What you are asked to do: Reproduce verbatim the part of the data below that opens with the line containing "Find the location" and runs through the end of the data. Leave the pictures out of your answer.

Stored records:
******
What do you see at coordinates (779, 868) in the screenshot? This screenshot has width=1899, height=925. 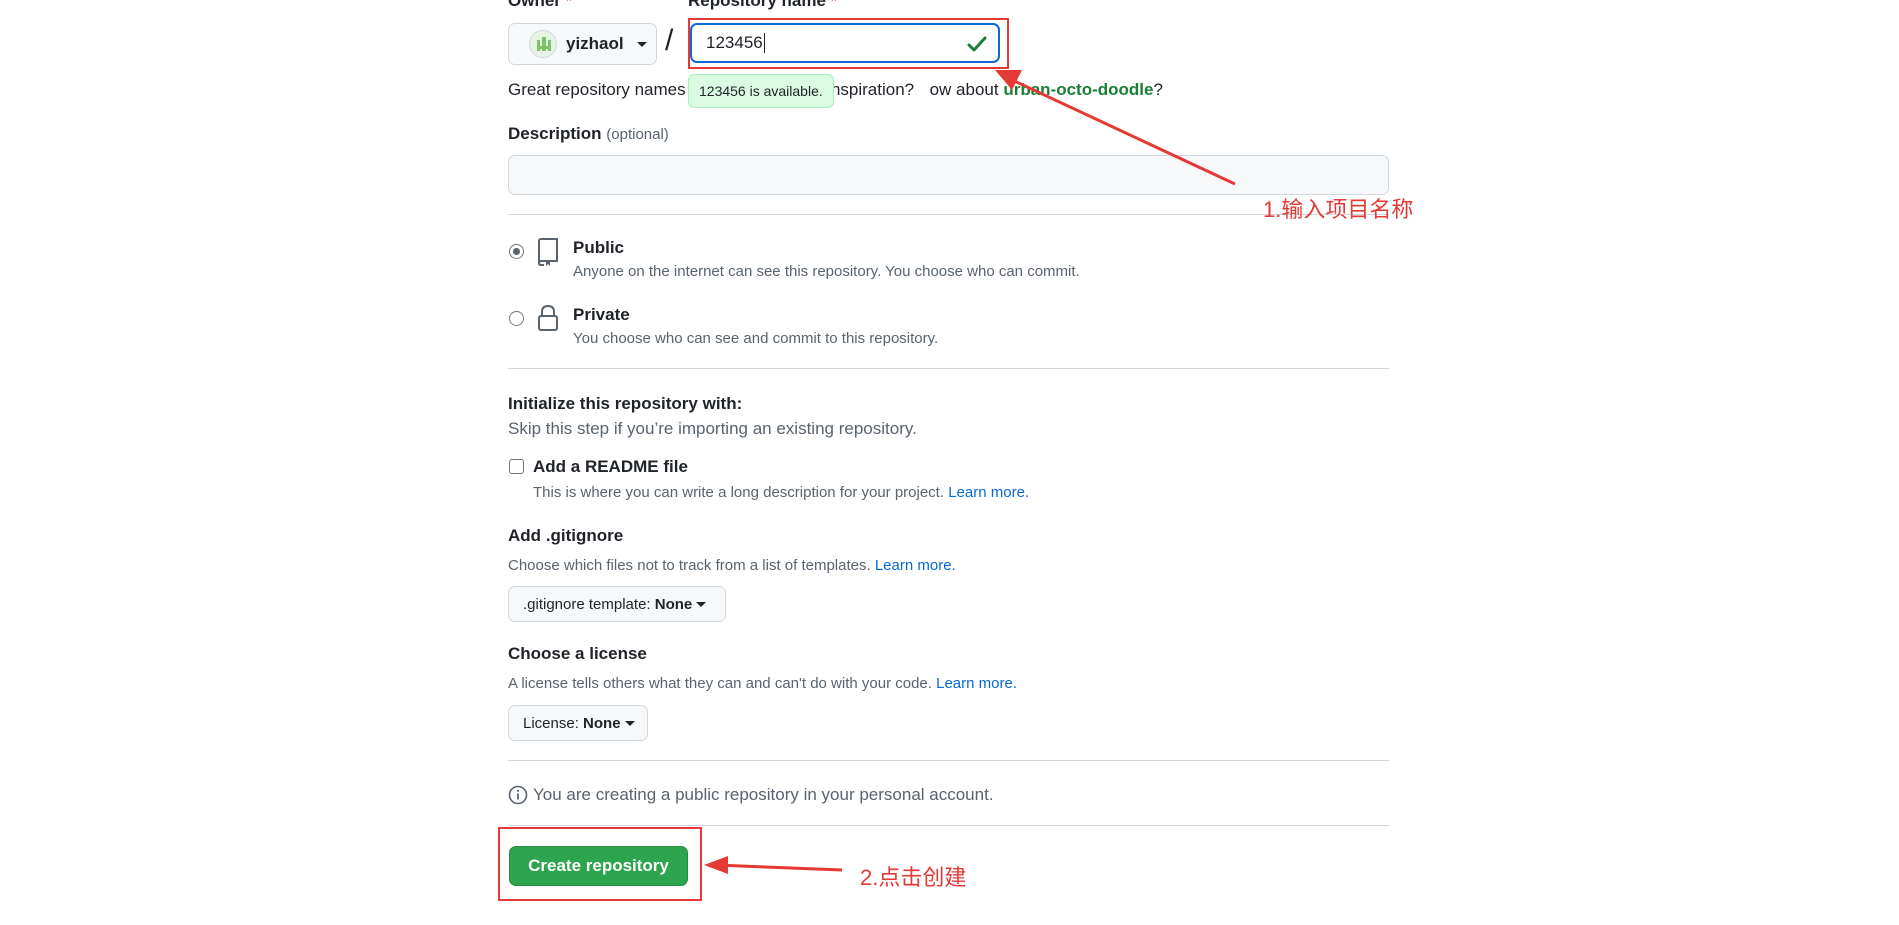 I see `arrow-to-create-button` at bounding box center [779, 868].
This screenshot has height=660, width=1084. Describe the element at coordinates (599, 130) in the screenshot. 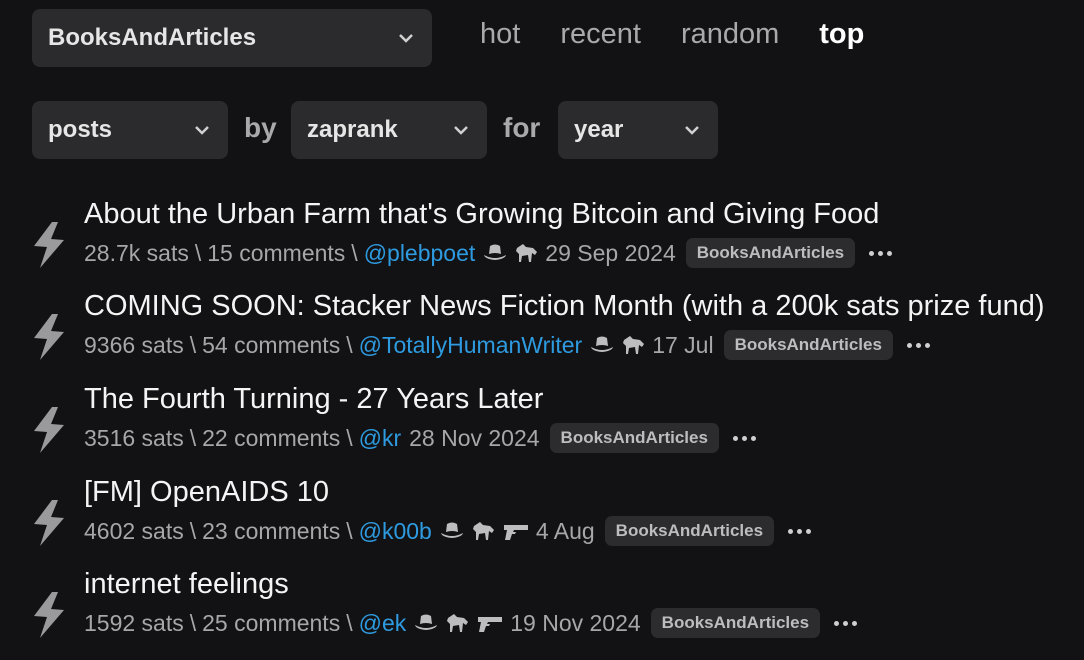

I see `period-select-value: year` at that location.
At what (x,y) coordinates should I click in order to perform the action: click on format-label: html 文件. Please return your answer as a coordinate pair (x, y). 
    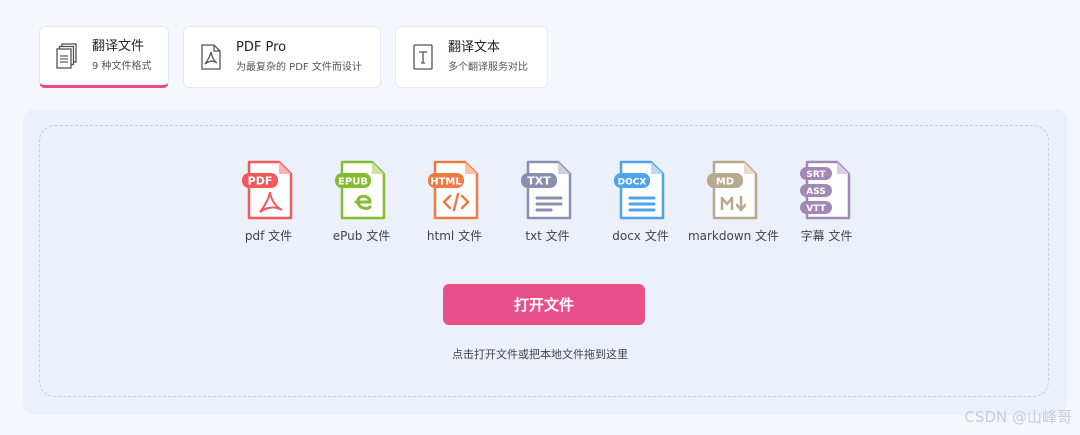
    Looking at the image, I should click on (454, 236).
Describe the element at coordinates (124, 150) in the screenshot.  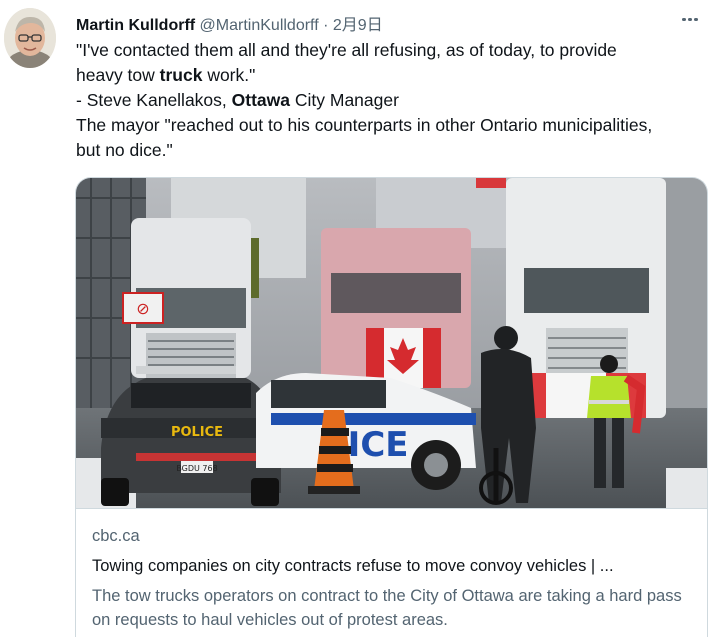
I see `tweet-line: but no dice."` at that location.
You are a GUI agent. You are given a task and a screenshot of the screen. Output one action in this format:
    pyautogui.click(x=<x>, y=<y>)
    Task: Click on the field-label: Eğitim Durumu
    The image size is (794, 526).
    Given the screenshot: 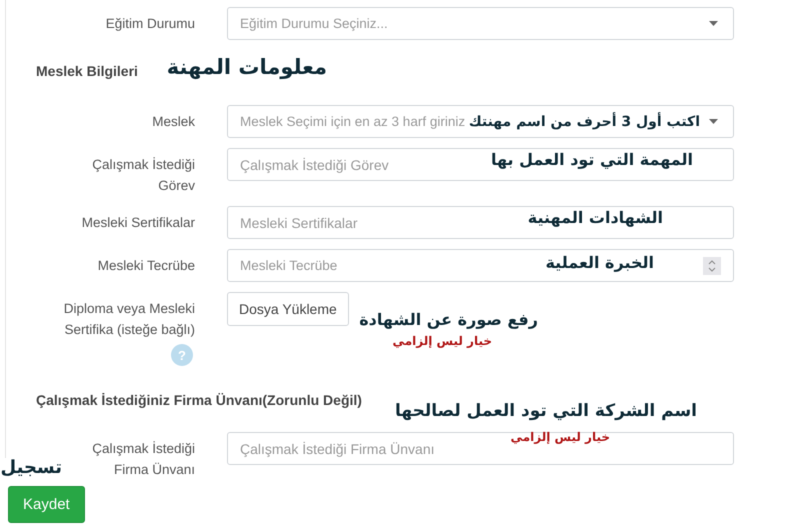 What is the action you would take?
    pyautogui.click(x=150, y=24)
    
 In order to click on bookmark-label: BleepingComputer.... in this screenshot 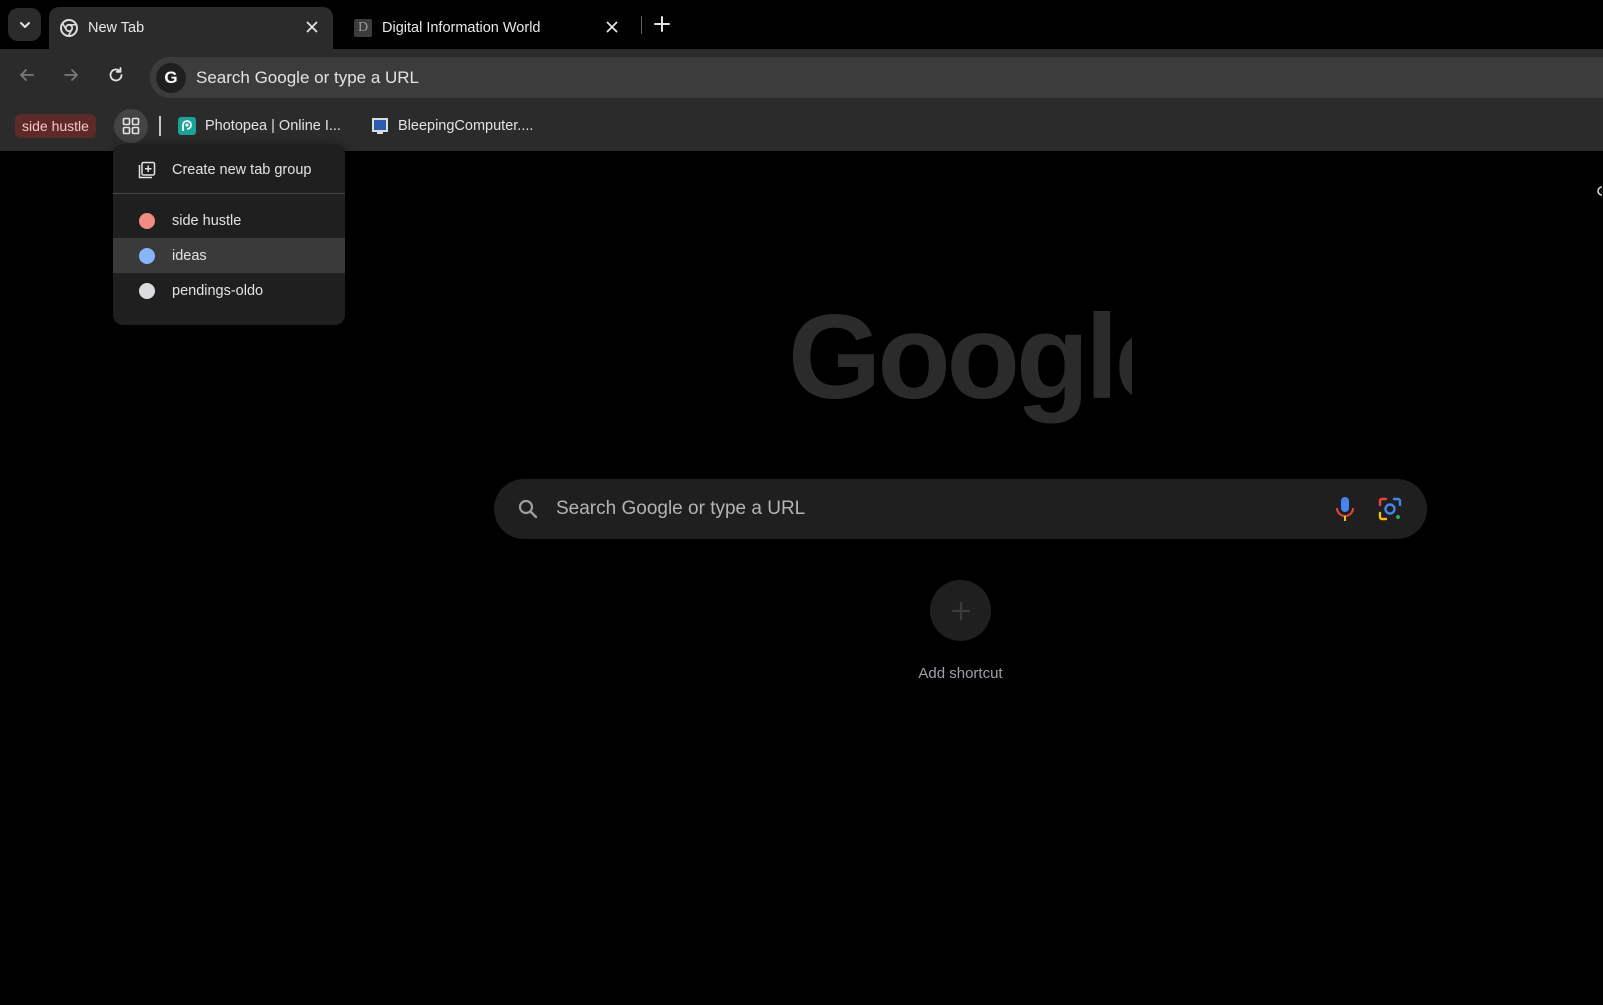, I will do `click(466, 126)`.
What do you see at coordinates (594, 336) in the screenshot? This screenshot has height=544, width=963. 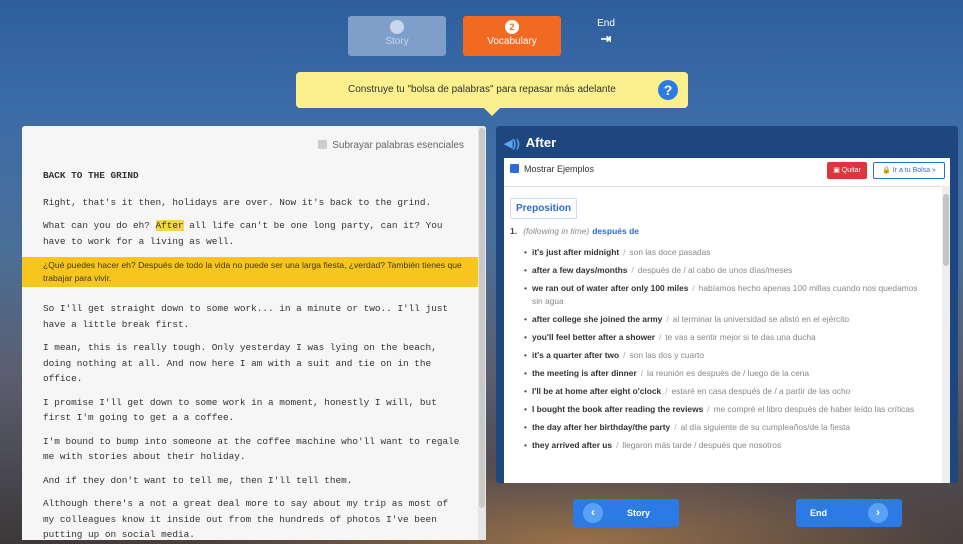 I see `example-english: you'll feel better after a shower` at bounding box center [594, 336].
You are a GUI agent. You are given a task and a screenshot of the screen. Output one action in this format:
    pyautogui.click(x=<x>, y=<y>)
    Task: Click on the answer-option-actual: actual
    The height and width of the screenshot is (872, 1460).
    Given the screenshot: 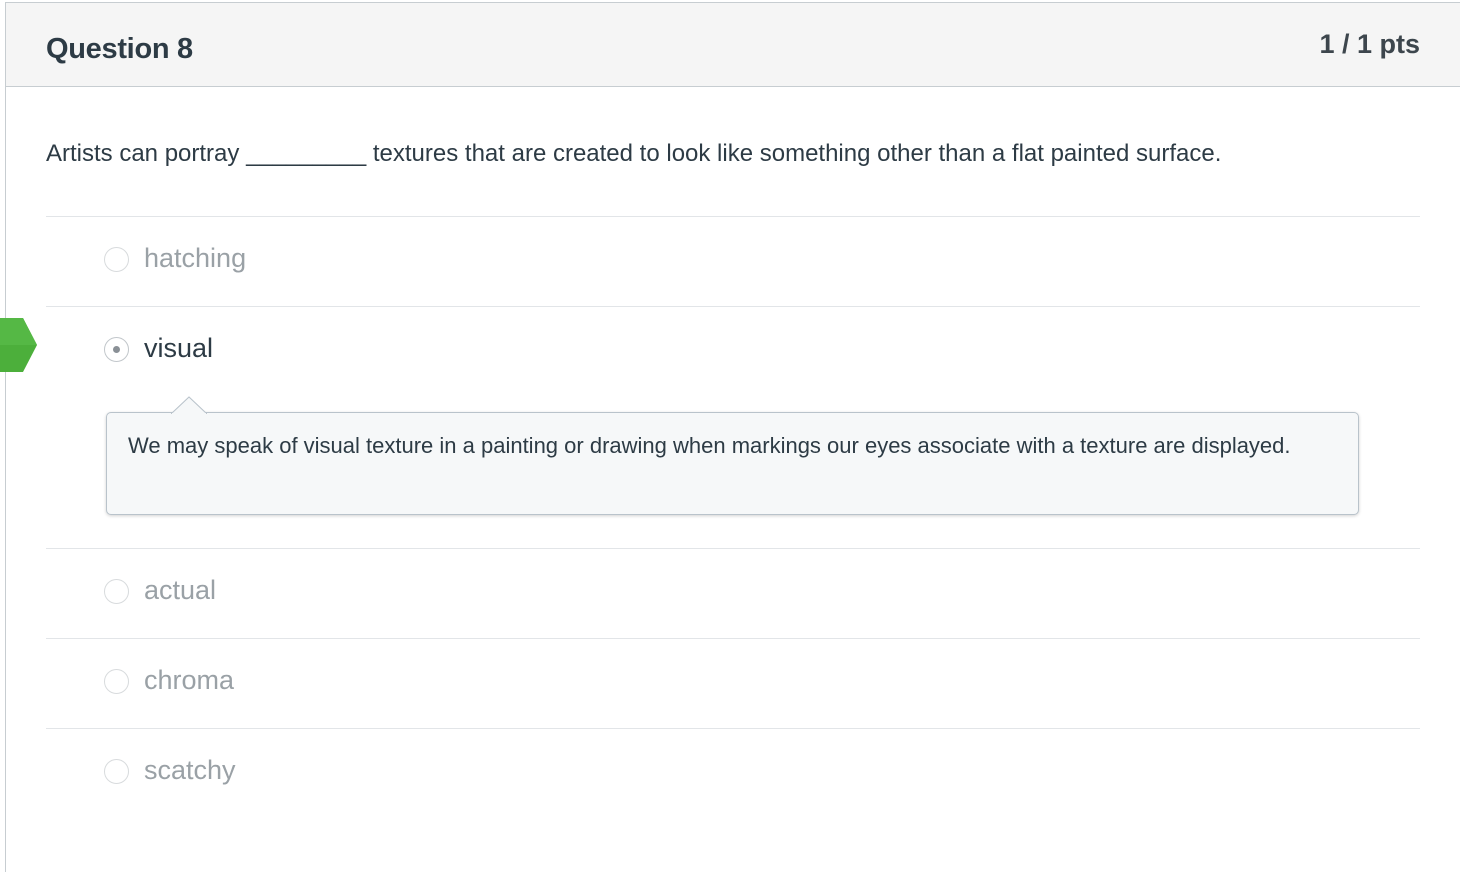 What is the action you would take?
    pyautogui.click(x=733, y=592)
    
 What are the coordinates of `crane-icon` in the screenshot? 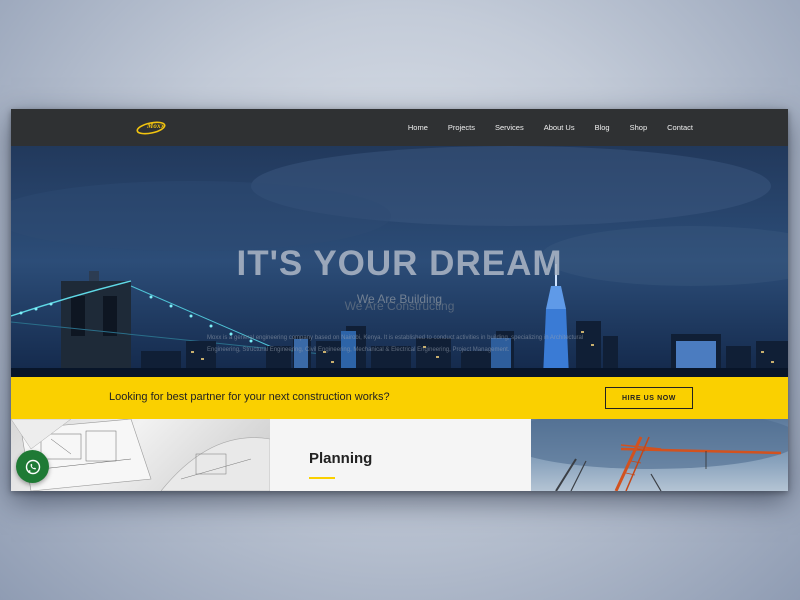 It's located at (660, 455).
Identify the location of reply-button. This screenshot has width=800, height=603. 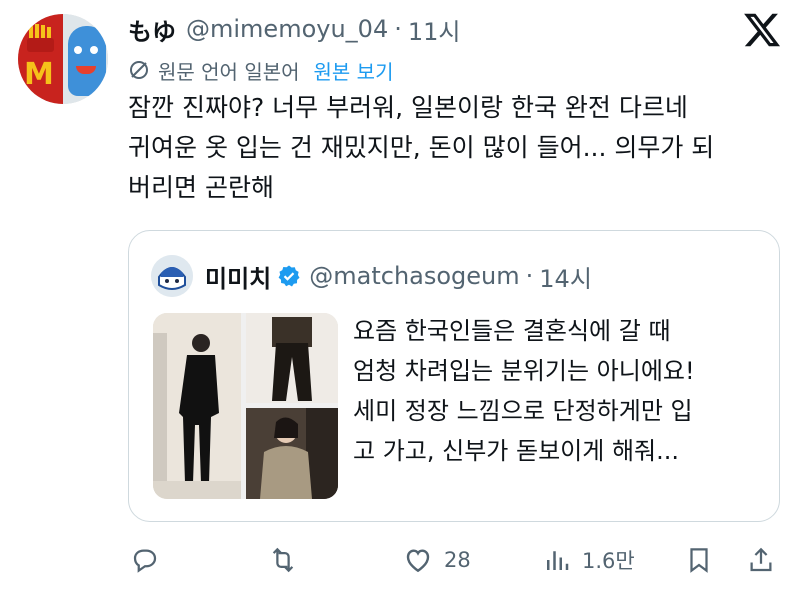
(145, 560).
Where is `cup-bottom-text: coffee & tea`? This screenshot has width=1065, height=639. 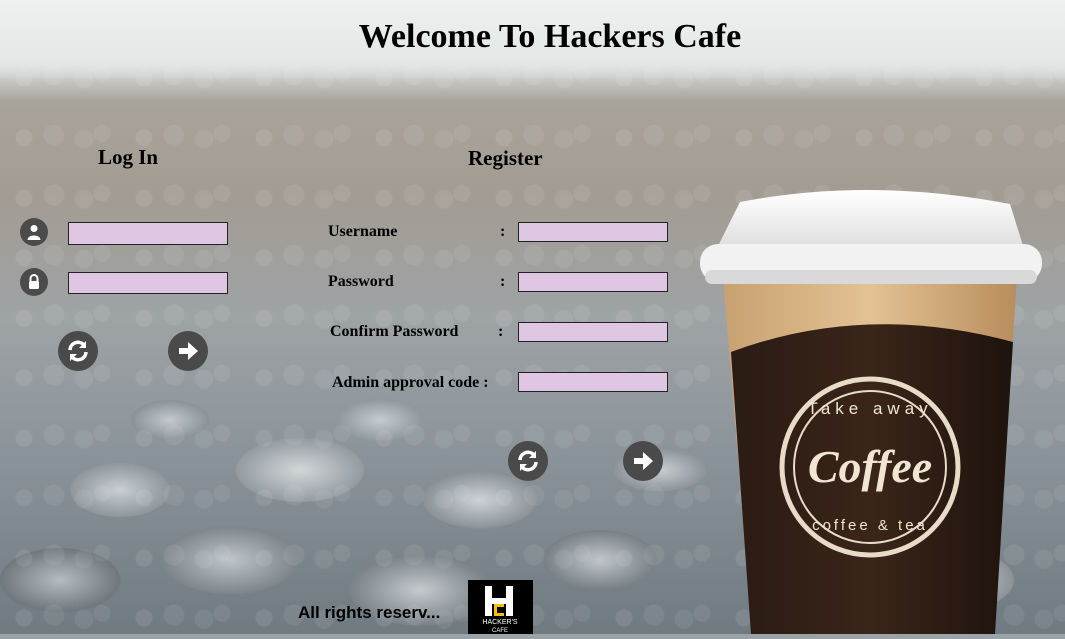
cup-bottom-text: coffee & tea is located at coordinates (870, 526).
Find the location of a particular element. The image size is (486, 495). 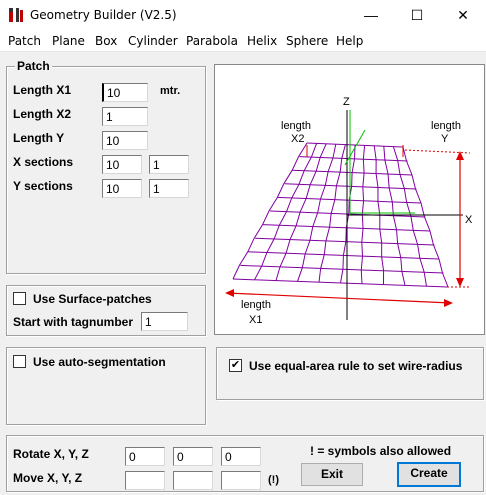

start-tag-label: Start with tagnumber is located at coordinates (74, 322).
******
Answer section:
Find the location of a particular element. The image size is (486, 495). 

start-tag-label: Start with tagnumber is located at coordinates (74, 322).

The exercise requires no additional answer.